Pick out every line of the entries below where "arrow" occurs, and copy those lines.

Given records: Begin

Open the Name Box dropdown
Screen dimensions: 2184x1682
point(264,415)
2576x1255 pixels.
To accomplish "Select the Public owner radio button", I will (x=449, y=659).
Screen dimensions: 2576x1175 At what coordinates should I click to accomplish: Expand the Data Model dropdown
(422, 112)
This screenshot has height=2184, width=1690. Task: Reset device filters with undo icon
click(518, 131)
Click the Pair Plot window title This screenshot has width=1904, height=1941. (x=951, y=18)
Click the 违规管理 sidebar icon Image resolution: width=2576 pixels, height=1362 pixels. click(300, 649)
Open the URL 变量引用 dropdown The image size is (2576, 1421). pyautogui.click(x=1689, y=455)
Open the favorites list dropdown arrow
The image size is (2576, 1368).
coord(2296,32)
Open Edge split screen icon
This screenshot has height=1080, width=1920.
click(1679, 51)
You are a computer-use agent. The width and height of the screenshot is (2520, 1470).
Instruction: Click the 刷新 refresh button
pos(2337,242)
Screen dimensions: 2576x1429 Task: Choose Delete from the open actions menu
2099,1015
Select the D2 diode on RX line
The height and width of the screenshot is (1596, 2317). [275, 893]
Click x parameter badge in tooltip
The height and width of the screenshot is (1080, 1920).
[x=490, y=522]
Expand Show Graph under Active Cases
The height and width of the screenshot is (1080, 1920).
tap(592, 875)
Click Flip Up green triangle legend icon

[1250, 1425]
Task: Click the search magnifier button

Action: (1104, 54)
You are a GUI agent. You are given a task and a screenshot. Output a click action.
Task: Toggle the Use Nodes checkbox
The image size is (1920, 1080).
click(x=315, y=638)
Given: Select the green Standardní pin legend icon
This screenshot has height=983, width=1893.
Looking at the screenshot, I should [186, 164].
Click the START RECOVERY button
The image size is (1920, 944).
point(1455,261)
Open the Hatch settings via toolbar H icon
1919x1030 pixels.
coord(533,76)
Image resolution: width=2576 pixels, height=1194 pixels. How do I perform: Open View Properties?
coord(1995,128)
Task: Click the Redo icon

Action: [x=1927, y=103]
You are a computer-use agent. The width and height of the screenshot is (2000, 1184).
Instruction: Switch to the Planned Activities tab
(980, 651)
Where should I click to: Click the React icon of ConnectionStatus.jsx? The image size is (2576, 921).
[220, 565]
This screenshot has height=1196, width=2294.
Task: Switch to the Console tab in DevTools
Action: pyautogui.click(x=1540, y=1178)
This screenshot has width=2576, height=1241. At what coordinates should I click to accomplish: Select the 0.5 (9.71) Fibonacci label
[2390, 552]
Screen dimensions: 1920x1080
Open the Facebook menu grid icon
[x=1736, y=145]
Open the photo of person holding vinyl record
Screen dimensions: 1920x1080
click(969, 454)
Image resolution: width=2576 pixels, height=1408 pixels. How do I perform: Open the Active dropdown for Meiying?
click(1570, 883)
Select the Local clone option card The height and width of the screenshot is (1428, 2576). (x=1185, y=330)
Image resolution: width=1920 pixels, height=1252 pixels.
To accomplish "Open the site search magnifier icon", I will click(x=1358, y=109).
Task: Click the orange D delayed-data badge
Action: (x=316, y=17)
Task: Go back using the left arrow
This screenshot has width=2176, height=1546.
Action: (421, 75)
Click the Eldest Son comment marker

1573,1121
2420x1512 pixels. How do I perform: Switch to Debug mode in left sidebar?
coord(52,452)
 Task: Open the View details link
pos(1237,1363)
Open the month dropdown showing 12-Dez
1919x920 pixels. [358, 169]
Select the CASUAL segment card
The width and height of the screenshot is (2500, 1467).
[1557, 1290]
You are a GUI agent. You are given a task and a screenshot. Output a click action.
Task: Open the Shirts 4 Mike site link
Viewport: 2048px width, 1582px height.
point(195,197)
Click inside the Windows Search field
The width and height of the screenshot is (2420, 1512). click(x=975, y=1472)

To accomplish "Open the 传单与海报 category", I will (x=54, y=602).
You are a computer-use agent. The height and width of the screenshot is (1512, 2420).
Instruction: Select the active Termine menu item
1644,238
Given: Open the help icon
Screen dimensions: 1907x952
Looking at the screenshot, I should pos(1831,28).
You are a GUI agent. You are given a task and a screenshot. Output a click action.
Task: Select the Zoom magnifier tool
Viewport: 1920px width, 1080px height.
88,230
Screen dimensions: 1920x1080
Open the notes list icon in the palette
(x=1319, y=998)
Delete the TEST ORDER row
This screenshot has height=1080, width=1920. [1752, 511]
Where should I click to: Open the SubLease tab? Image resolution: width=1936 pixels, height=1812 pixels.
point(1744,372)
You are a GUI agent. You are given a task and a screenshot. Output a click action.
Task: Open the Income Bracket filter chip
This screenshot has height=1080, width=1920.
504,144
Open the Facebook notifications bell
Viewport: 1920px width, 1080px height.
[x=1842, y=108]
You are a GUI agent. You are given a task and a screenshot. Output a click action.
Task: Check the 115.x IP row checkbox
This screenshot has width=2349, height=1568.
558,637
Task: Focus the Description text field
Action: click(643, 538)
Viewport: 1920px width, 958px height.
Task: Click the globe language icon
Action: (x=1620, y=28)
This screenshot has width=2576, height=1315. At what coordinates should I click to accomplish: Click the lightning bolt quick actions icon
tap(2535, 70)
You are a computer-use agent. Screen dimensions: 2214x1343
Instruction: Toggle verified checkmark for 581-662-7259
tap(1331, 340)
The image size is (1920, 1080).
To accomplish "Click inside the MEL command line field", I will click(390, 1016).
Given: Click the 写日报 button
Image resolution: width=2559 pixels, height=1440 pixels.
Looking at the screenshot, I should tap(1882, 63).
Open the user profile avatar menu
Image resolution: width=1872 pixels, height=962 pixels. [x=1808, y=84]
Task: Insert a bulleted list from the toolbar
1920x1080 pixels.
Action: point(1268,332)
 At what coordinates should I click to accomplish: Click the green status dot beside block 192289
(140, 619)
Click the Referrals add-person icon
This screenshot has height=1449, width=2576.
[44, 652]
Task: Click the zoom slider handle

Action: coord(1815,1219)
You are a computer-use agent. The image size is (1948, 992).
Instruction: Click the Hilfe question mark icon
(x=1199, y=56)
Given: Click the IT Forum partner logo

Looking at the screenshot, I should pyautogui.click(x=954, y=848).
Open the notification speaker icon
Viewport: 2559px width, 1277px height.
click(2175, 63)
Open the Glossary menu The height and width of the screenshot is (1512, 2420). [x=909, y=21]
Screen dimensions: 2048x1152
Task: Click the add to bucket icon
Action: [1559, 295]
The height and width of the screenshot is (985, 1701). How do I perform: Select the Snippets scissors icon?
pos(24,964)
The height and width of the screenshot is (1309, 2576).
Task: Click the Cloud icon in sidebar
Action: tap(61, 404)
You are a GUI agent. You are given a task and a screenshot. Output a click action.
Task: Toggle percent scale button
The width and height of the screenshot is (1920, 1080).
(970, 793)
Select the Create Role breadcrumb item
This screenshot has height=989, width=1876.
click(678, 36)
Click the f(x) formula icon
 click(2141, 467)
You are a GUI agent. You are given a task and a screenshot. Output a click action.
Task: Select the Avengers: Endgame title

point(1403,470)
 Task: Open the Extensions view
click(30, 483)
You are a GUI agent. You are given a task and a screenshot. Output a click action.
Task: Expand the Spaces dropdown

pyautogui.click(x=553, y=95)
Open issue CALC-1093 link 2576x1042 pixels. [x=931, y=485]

Given records: End

### Response area
Open the favorites list dropdown arrow
Task: Go back using the left arrow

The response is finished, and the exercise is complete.